_Texto fuente_.
--- --- ---

16al24-04-11 : Logroño – Burgos – León – Astorga (Camino de Santiago) A lo largo de nueve jornadas recorro unos 350km de la ruta francesa del Camino de Santiago, la más concurrida. Así, gracias a una media diaria cercana a los cuarenta kilómetros, logro plantarme durante las vacaciones de Semana Santa algo más cerca de lo previsto a la catedral de Santiago, concretamente en Astorga en vez de en León, como me sucediera en la Semana Santa del 2007. Quizá esos cincuenta kilómetros de más me permitan hacer un último tirón hasta Finisterre en un futuro, pero de momento eso queda aún muy lejos.

--- --- ---

_Instrucciones_.
a: Transcribe íntegramente el texto sobre el Camino de Santiago, sin cambiar nada.
b: En las entradas, toma la parte que empieza con la línea que contiene "The height and width of the screenshot is (700, 1200)." y termina con la que contiene "center [29, 354].", y reescríbela sustituyendo "height and width" por "width and height" sin alterar nada más. Devuelve solo esas líneas.

--- --- ---

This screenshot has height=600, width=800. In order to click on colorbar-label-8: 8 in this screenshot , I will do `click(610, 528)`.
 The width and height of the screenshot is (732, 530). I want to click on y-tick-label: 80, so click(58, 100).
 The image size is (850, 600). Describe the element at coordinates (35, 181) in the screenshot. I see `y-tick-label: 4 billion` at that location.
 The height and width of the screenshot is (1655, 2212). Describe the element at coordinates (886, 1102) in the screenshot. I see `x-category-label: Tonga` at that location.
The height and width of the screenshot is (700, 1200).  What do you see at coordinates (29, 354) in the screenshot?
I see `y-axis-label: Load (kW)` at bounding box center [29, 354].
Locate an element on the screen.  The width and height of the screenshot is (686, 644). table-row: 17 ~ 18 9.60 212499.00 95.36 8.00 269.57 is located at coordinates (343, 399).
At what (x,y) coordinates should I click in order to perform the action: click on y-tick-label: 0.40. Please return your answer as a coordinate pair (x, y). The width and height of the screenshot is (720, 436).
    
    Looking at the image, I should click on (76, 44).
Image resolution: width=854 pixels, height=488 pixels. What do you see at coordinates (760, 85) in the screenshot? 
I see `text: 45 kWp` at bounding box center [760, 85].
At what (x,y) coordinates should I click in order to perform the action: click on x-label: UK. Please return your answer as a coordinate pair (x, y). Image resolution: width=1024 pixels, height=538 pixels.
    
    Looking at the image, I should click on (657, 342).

--- --- ---

_Soluciones_.
a:
16al24-04-11 : Logroño – Burgos – León – Astorga (Camino de Santiago) A lo largo de nueve jornadas recorro unos 350km de la ruta francesa del Camino de Santiago, la más concurrida. Así, gracias a una media diaria cercana a los cuarenta kilómetros, logro plantarme durante las vacaciones de Semana Santa algo más cerca de lo previsto a la catedral de Santiago, concretamente en Astorga en vez de en León, como me sucediera en la Semana Santa del 2007. Quizá esos cincuenta kilómetros de más me permitan hacer un último tirón hasta Finisterre en un futuro, pero de momento eso queda aún muy lejos.

b:
The width and height of the screenshot is (700, 1200).  What do you see at coordinates (29, 354) in the screenshot?
I see `y-axis-label: Load (kW)` at bounding box center [29, 354].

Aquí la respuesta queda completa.